Having seen his side dominate the match from toss to finishing tape, Virat Kohli’s satisfaction was as palpable at his disgruntlement after the first Test. On a classically subcontinental surface, England twice could barely match the individual contribution of India’s first-innings centurion, Rohit Sharma, and were left with precious few scraps with which to slink off to Ahmedabad ahead of the day-night encounter, their six-match winning run in away Tests at a halt.
The only slight regret for another enthusiastic crowd came in the absence of another R Ashwin landmark for them to acknowledge – he finished with 8 for 96, narrowly short of becoming only the fourth man to score a century and take ten-for in a Test.
England’s task on their return to the ground was a near-futile one, but there was the potential to spend time in the middle against India’s spinners and salt away knowledge for the battles ahead. As it was, only Joe Root spent any significant amount of time at the crease – even 33 from 92 balls was modest by his recent standards – and barely a shot was played in anger until Moeen Ali decided to go down swinging with five towering sixes before being last man out, stumped off Kuldeep Yadav.
Fittingly for a Test that saw some grumbling about the pitch but was more memorable for the displays of high-class wicketkeeping, the game ended with the ball in the hands of Rishabh Pant. This was only the sixth time in Tests that a match had featured five or more stumpings – and India’s march to victory on the fourth morning began with another, as Dan Lawrence charged at Ashwin only to be nutmegged, leaving Pant to seal his fate after collecting brilliantly down the leg side.

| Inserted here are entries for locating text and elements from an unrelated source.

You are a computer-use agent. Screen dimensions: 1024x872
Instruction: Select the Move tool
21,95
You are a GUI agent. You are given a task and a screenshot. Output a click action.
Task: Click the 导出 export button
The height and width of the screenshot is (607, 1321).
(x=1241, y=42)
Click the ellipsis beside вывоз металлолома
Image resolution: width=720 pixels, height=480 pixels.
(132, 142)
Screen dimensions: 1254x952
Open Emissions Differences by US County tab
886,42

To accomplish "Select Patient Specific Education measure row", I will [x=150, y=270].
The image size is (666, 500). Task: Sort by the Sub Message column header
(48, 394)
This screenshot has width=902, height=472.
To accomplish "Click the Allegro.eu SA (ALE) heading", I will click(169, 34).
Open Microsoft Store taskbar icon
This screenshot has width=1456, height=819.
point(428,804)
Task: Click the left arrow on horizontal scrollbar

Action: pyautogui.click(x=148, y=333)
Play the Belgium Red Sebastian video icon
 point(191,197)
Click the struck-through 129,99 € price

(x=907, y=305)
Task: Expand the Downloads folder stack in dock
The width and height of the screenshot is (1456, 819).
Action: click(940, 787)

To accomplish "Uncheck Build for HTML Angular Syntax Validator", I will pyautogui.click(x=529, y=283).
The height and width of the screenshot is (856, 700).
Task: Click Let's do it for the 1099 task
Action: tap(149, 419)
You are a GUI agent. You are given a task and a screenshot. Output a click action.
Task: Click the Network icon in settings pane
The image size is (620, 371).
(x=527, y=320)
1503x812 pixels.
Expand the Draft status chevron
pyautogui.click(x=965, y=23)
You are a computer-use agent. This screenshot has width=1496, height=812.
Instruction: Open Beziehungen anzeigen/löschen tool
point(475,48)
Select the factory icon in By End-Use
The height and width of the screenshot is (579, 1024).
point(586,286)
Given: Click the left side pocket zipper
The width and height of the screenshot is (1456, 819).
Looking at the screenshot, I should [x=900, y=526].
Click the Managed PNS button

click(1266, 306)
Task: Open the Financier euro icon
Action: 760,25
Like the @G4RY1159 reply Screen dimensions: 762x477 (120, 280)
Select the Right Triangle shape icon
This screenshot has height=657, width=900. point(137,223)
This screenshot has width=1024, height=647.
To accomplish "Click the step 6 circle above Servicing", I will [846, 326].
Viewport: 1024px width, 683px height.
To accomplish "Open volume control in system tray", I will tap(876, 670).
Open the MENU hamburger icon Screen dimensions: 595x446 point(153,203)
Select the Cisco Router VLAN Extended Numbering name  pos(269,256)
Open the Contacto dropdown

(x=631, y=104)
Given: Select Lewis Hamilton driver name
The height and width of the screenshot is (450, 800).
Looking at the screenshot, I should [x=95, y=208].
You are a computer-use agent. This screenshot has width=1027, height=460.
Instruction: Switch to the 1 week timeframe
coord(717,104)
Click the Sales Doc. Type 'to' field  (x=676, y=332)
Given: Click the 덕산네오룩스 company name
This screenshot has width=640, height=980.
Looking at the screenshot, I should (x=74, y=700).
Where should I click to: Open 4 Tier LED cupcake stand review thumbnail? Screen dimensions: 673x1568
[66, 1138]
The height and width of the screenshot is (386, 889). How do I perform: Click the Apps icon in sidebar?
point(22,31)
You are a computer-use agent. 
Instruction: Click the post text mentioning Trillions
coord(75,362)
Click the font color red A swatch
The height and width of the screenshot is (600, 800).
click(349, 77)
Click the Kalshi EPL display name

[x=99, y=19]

That dismissal brought out Ben Stokes, searching for pointers in his ongoing duel with India’s offspinner. Despite digging in as the ball ripped and spun – one delivery from over the wicket nearly took him on the chin before Pant collected it above his head – Stokes was rendered near-strokeless, facing 38 balls from Ashwin of which 36 were dots, the last also bringing his wicket as an inside edge ricocheted off pad to slip.
Patel picked up his third, following the dismissals of Dom Sibley and Jack Leach on the third evening, when Ollie Pope shovelled a slog-sweep straight to deep midwicket, and although Mohammed Siraj dropped Root with the lunch break approaching, Kuldeep Yadav was finally able to enjoy the feeling of taking a Test wicket, more than two years after his previous appearance, when Ben Foakes swept without conviction and was taken on the edge of the square.
India rounded the rest up without much delay, as Root received a near-unplayable ball, which took the top glove as he pressed forward and flew to slip, and Olly Stone became another victim of the sweep to complete Patel’s five-for. Moeen had some fun with 43 off 18 balls as England at least managed to surpass their first-innings total – but nothing could take the shine off as India rewarded the returning Chepauk crowd with a thumping win, and the afternoon free.